Tuesday, May 28, 2013

Star Trek and the final frontier of currency

Yes, I did get paid to write about Star Trek, at least in terms of envisioning money in the future in works of science fiction. I also mention Star Wars and The Handmaid's Tale.

 Part of the geek appeal for Bitcoin users is that it is a real-life example of a concept often featured in science fiction or sci-fi-oriented computer games: an advanced, universally accepted form of currency.
Universally accepted forms of payments become essential in a society in which space travel enables humans – and other sentient beings – to hop from planet to planet inhabited by civilizations of all kinds. Read more in Is Bitcoin science fiction come to life?

Monday, May 27, 2013

Living the libertarian dream on the sea?

The #libertarian  connection of seasteaders and #bitcoin
Bitcoin represents more than a digital currency. For many adopters, it is a means of breaking free of government and financial institutions’ control over money.

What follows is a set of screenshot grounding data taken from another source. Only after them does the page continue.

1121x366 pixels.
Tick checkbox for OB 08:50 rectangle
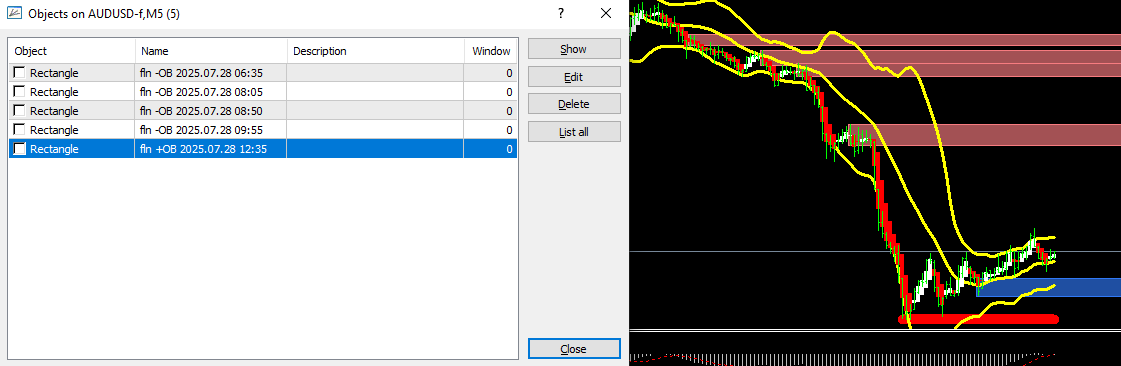[19, 111]
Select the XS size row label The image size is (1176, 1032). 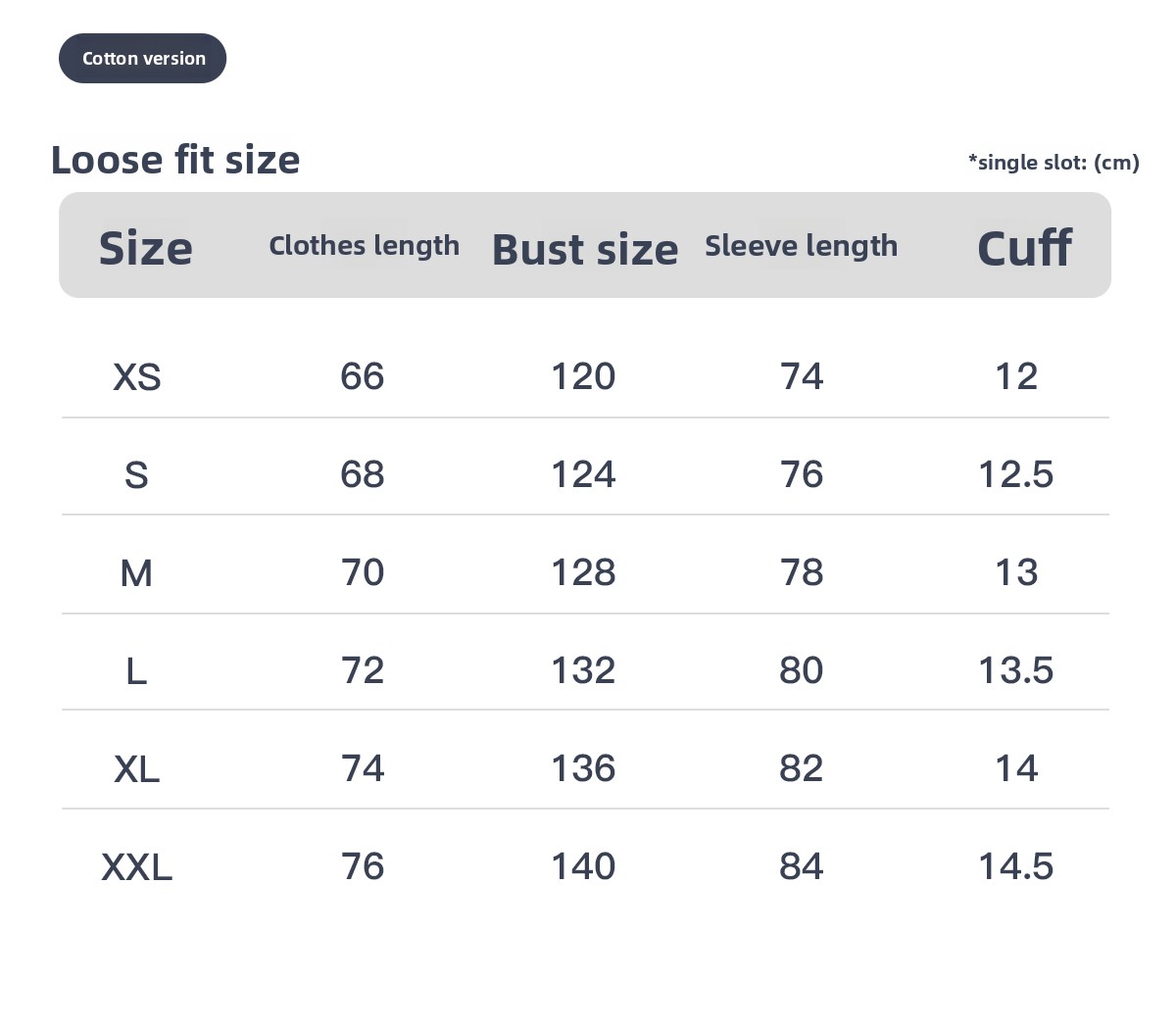pyautogui.click(x=137, y=377)
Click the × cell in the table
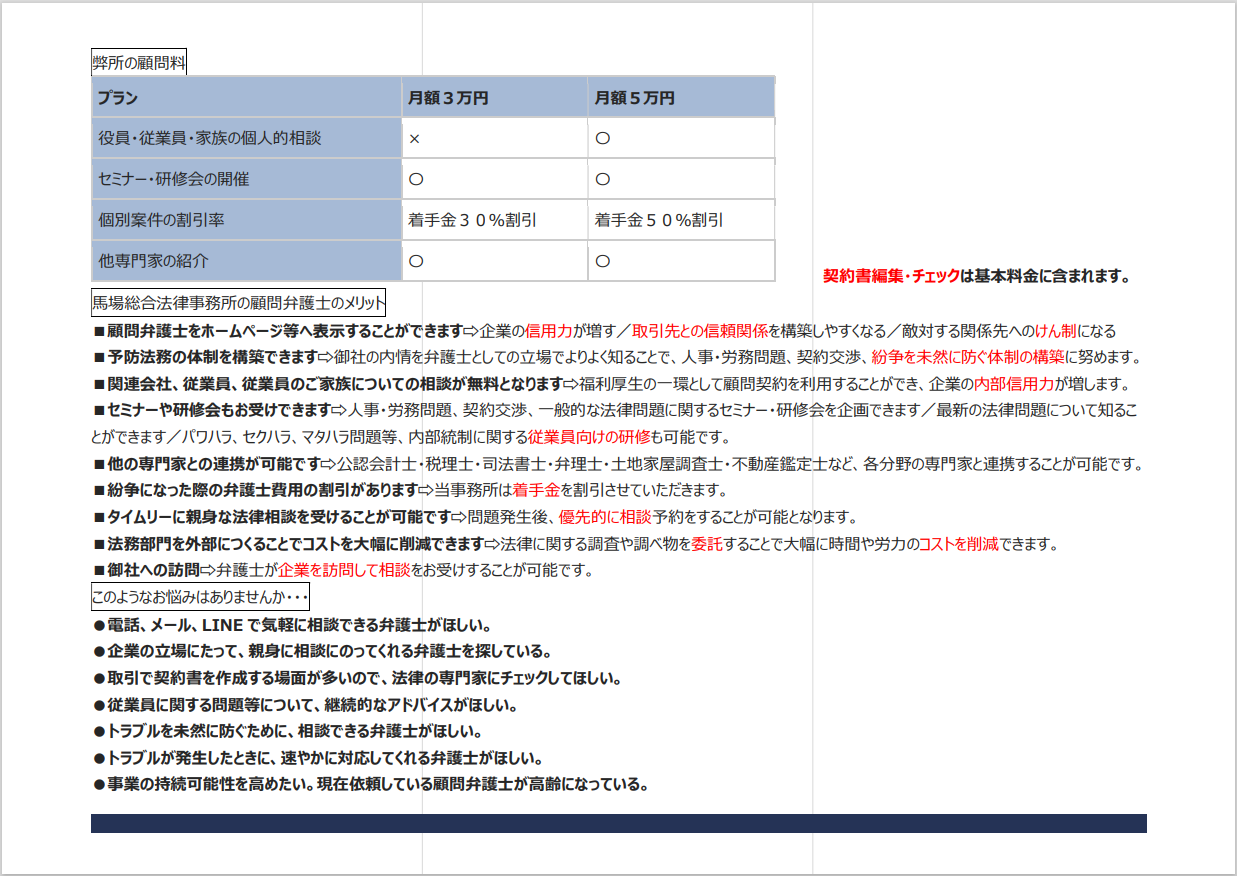Screen dimensions: 1237x876 coord(414,139)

The Seasteading Institute’s philosophy dovetails with the views Thiel espoused in an April 2009 essay for the Cato Institute, “The Education of a Liberatarian.” In that piece, he declares that libertarians must get beyond restrictive government systems by finding a place of their own:
“The critical question then becomes one of means, of how to escape not via politics but beyond it. Because there are no truly free places left in our world, I suspect that the mode for escape must involve some sort of new and hitherto untried process that leads us to some undiscovered country; and for this reason I have focused my efforts on new technologies that may create a new space for freedom.”
 Read more in Why do 'Seasteaders' Love Bitcoin? 

Thursday, May 23, 2013

Data on drugs, dollars, & docs


One of the issues that Dan Ariely addressed in his book, The Honest Truth About Dishonesty, and in his 2009 blog, centered on the question of payments to doctors:
The real issue here is that people don’t understand how profound the problem of conflicts of interest really is, and how easy it is to buy people. Doctors on Pfizer’s payroll may think they’re not being influenced by the drug maker -- 'I can still be objective!' they’ll say -- but in reality, it’s very hard for us not to be swayed by money. Even minor amounts of it. Or gifts. Studies have found that doctors who receive free lunches or samples from pharmaceutical reps end up prescribing more of the company’s drugs afterwards.
Propublica launched Dollars for Docs. to publicize how much doctors are paid. At this point, its data encompasses more than $2 billion in payments that 15 major drug companies made to doctors in the period from 2009 for 2012.